PAGE EXCERPT.

The Hartford Courant and other media have reported that Central Connecticut State University (CCSU) has expelled Alexandra Pennell, and now the unhappy college girl faces eight felonies and 17 misdemeanors. Although Pennell pleaded not guilty, police caught her on tape and she confessed to her roommate, the newspaper reported. Staging hate crimes is now a common occurrence. In May, for instance, police in Colorado arrested a pair of lesbians for staging a phony hate crime at their home.

The latest hoax began March 7-8, the Courant reported, when five notes were written on or slipped under the door of sophomore Pennell’s dorm room. “Mark McLaughlin, spokesman for CCSU, said all the notes contained homophobic messages and slurs and two told the students to ‘die’,” the Courant reported. The university, the spokesman said, “takes these things very seriously,” the newspaper reported.

A week later, 300 students rallied against hate. “Lexi [Alexandra] Pennell, a sophomore from Trumbull, was one of the targets of the notes and was one of the first to speak at the rally,” the newspaper reported.

“Central is my home just like it is everyone of yours, and I’m proud to call it my home," she said to applause. “I stand here today speaking to the person responsible for this, and all I have to say is that I’m not going to be run out of my home and I will not be intimidated by hate.”

Not surprisingly, her roommate, also unnerved by the notes, added her voice to those who say “NOH8,” as the bumper strip/Twitter patois puts it. “Her roommate, Siobhan Dooley, a junior, said the notes have made her feel unsafe, particularly in large crowds,” the newspaper reported.

“I don’t like that when I walk into the dining hall that I feel like I'm not safe,” she said. “I don't like that when I sit down, I think my attacker is somewhere near me, waiting for me to leave so that they can follow me back to my home to terrorize us. It's not a comfortable feeling and it's not right.”

The rally, she said, showed that there's support on campus for victims of such crimes.

The college president said he was dead serious about getting to the bottom of the terrible deed. He would not, he said, allow it on his campus. At CCSU, tolerance is paramount. “We must identify the people who are engaged in this behavior on campus,” he told the Courant. “This is not some slap-on-the-wrist crime. This is something that's going to be on your record for the rest of your life.”

But the police didn’t buy Pennell’s tale of torment, and indeed, the Courant reported, began to question her account of the notes the day she was speaking about hate at the campus rally.

According to the Courant, “Twice the video surveillance system placed in Pennell’s room to help police identify the person responsible for scrawling the notes had been disabled, in one case just before a note was slid under Pennell’s dorm room door.” A second hidden camera, unknown to Pennell, revealed the hoax.

“When first confronted by police about the notes, they say Pennell became defensive and insisted she did not place them on her door or slide them under her door,” the Courant reported.  But then the police told about her about the second camera. “She said she had only left one or two of the notes, but she insisted the rest were real. When told the second camera had been recording for a long time, Pennell confessed to planting all the notes, according to the warrant for her arrest,” the newspaper reported.

Pennell admitted to police that she faked the hate notes to get Dooley’s attention, hoping Dooley, the newspaper reported, “would spend more time with her.”

But police had more than video surveillance and the confession to prove their case. They had a written confession. It was a note to Dooley, who gave that incriminating evidence to police.

TASK GOAL.
Decide whether each of the following statements agrees with the article on the CCSU hate notes, answering yes or no and quoting the words of the article that settle the matter. 1. Pennell was among the first speakers at the rally against hate. 2. All five notes were slipped under the door of Pennell's dorm room. 3. Pennell was aware of the second hidden camera.

DATASET ENTRIES.
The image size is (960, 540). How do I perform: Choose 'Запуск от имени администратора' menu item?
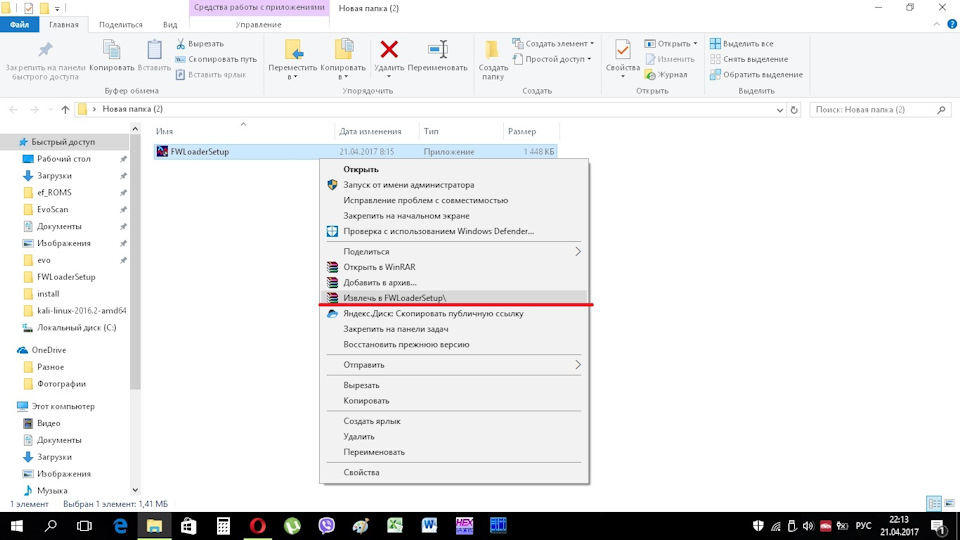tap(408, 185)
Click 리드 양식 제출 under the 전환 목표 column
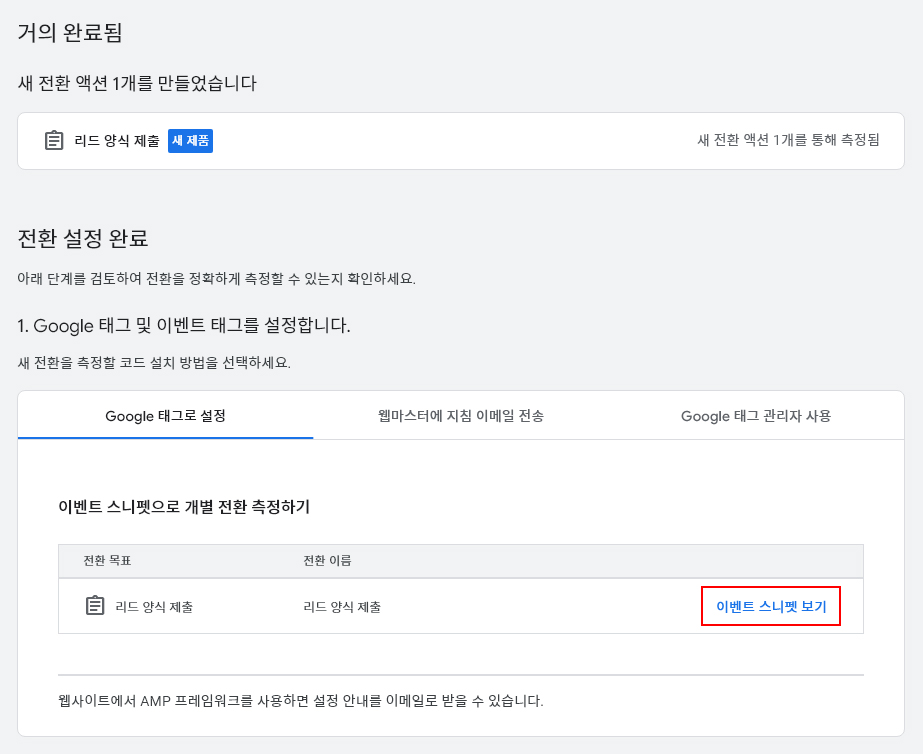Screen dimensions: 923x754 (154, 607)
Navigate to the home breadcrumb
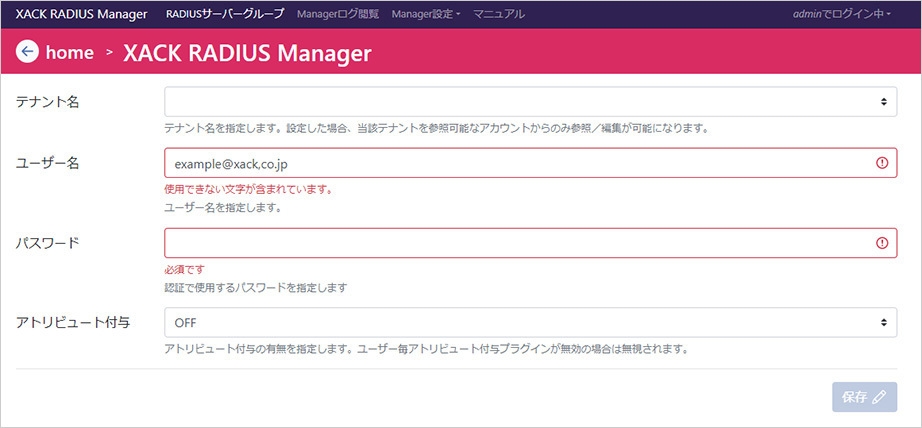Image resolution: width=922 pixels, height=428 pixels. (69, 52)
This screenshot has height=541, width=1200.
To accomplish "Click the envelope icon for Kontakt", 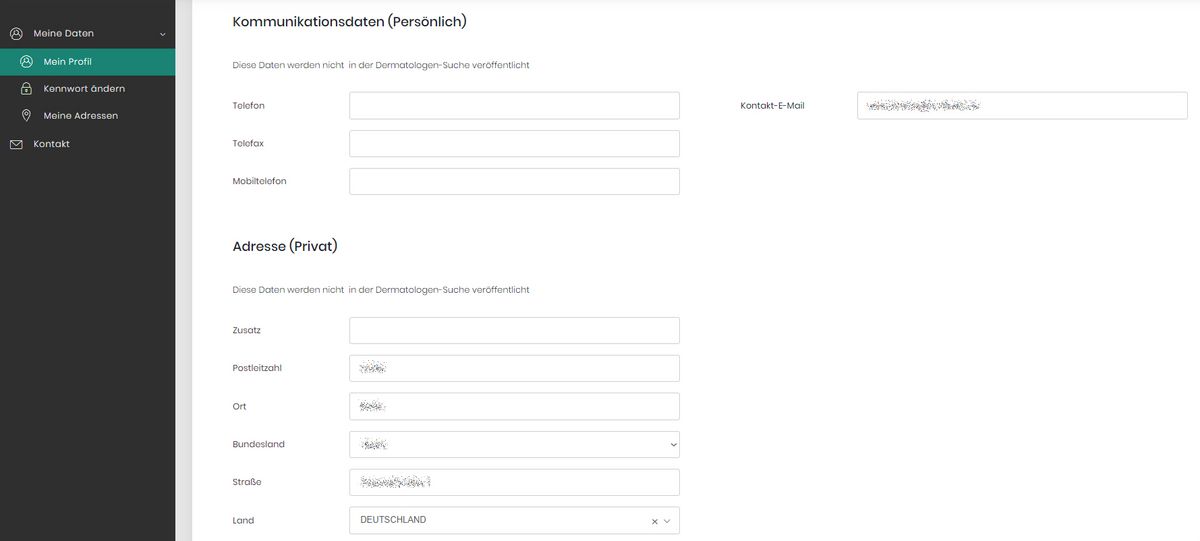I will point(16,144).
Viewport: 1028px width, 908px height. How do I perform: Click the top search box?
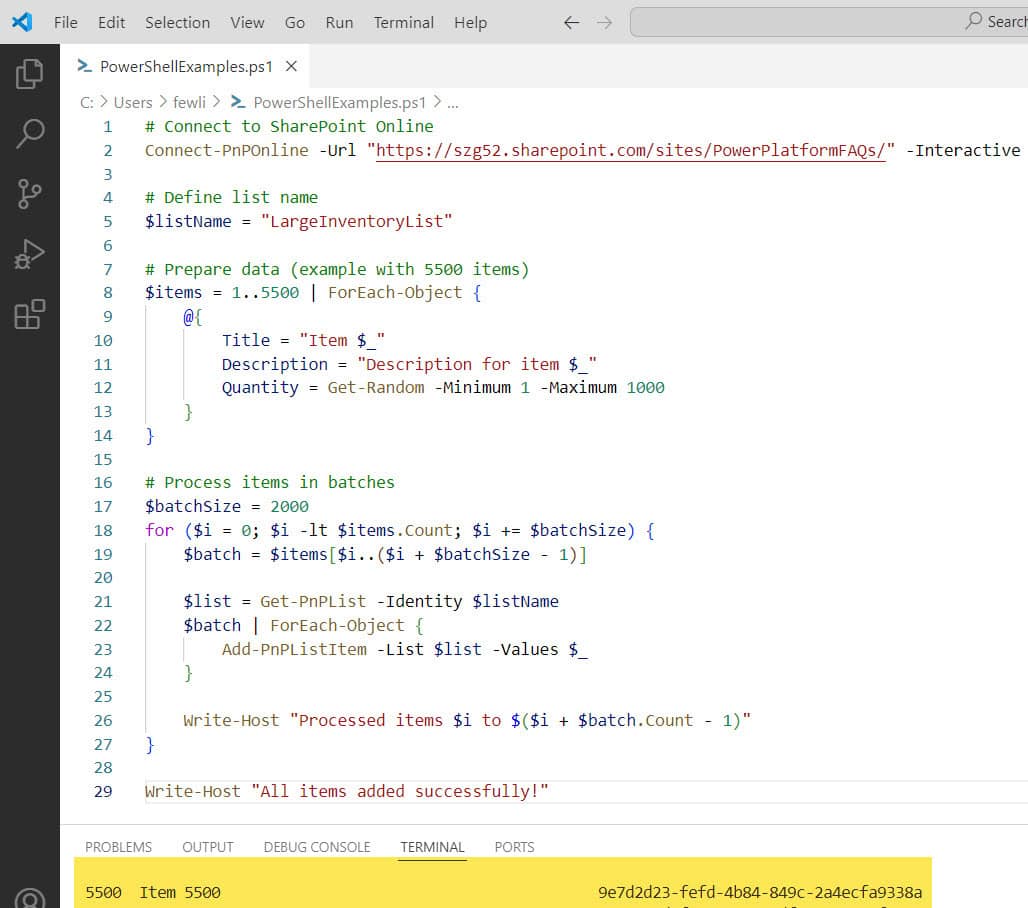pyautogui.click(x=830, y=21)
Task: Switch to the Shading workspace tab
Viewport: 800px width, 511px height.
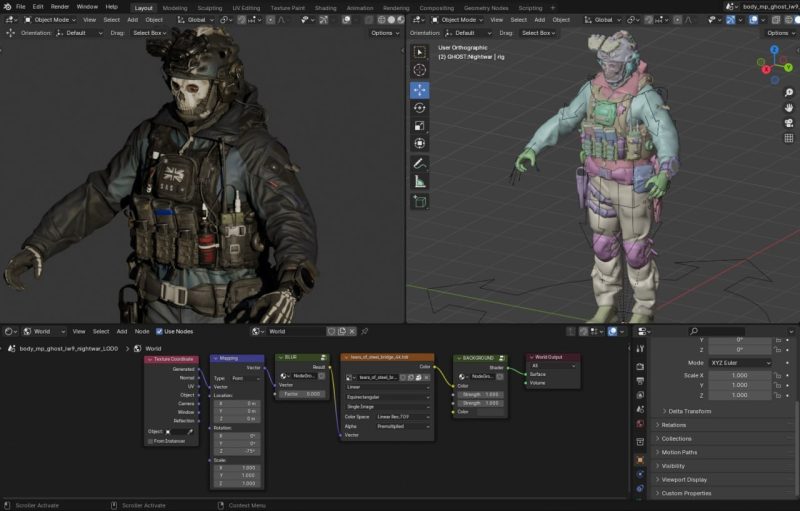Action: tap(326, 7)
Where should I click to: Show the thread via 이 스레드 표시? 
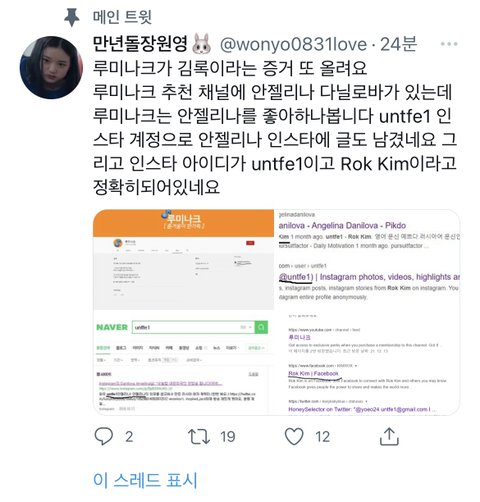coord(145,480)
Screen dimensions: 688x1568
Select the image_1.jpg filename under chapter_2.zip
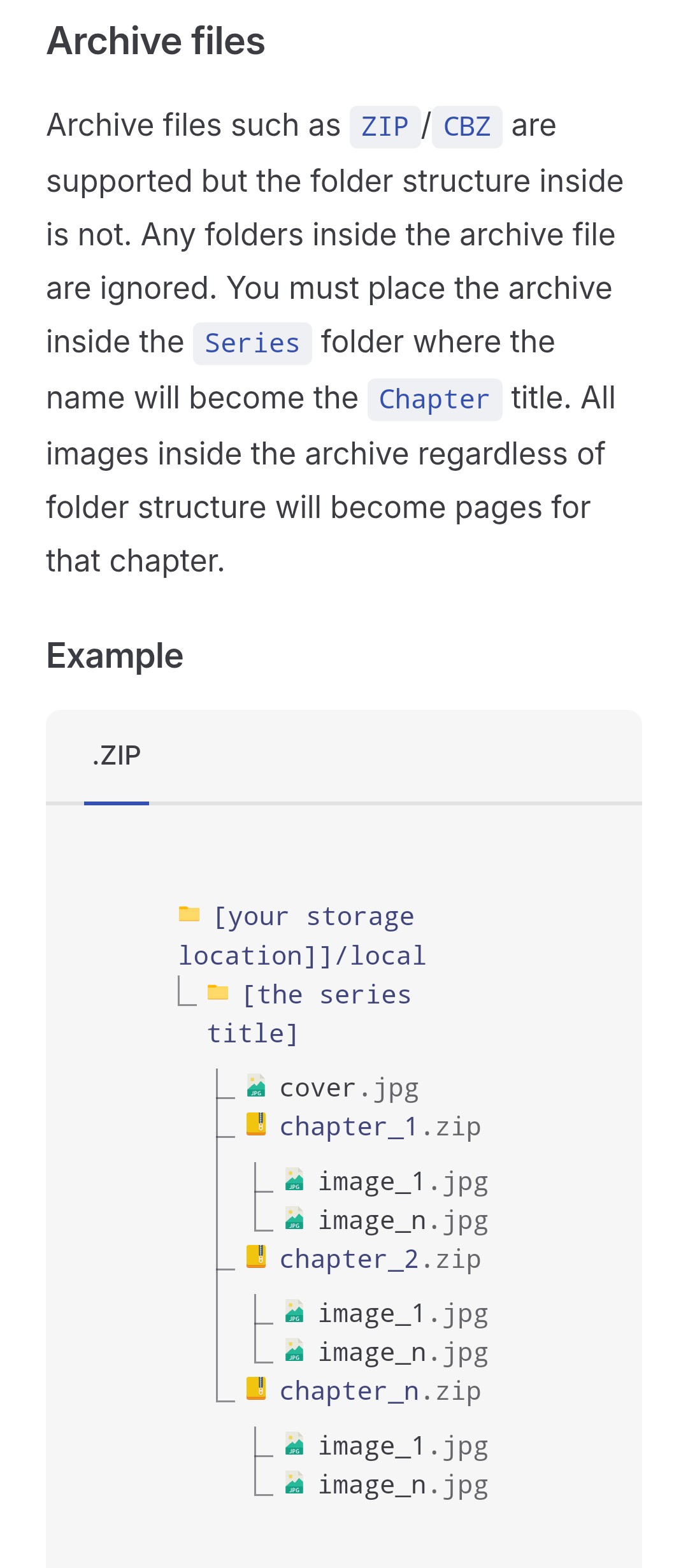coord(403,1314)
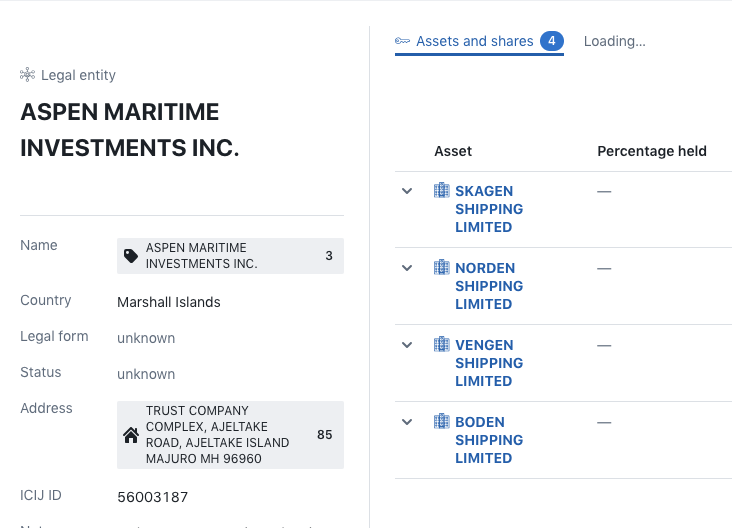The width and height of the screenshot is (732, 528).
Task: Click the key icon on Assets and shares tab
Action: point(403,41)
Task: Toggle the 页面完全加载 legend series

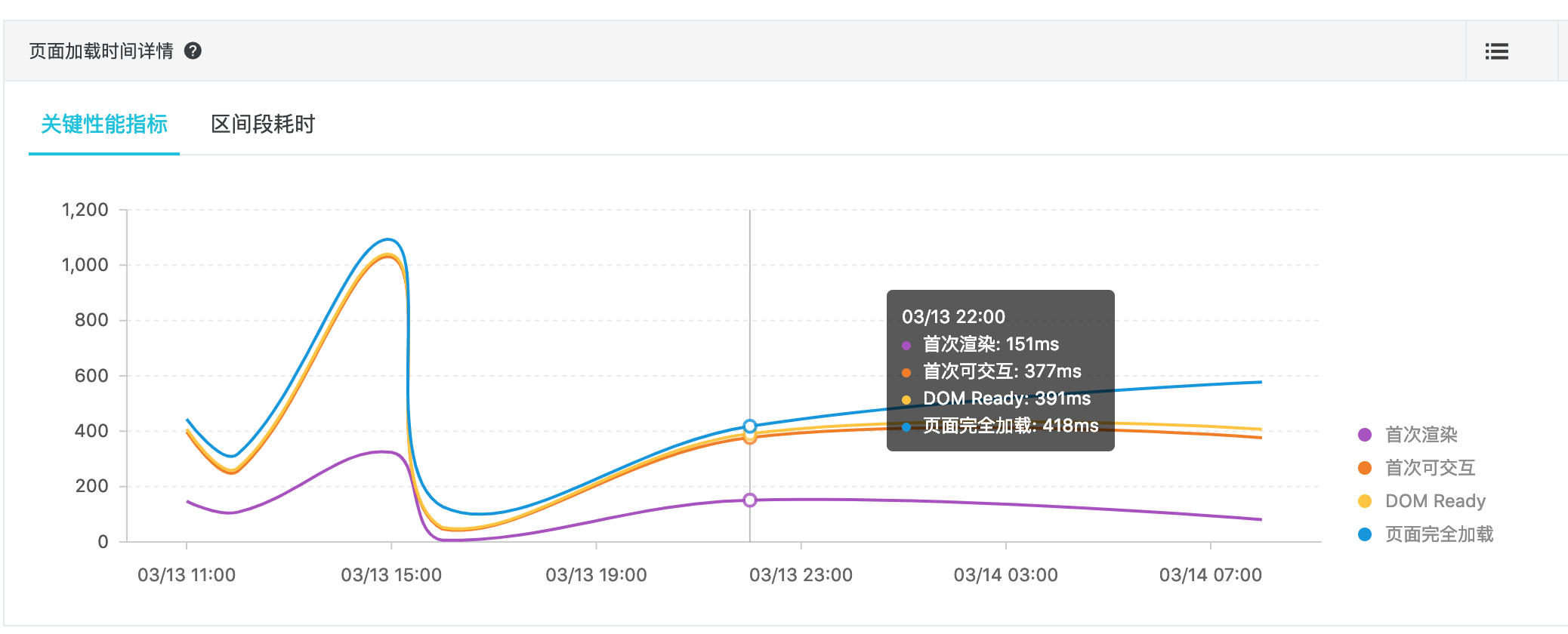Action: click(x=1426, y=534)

REPLY.
1. Yes: "was one of the first to speak at the rally"
2. No: "five notes were written on or slipped under the door"
3. No: "A second hidden camera, unknown to Pennell, revealed the hoax."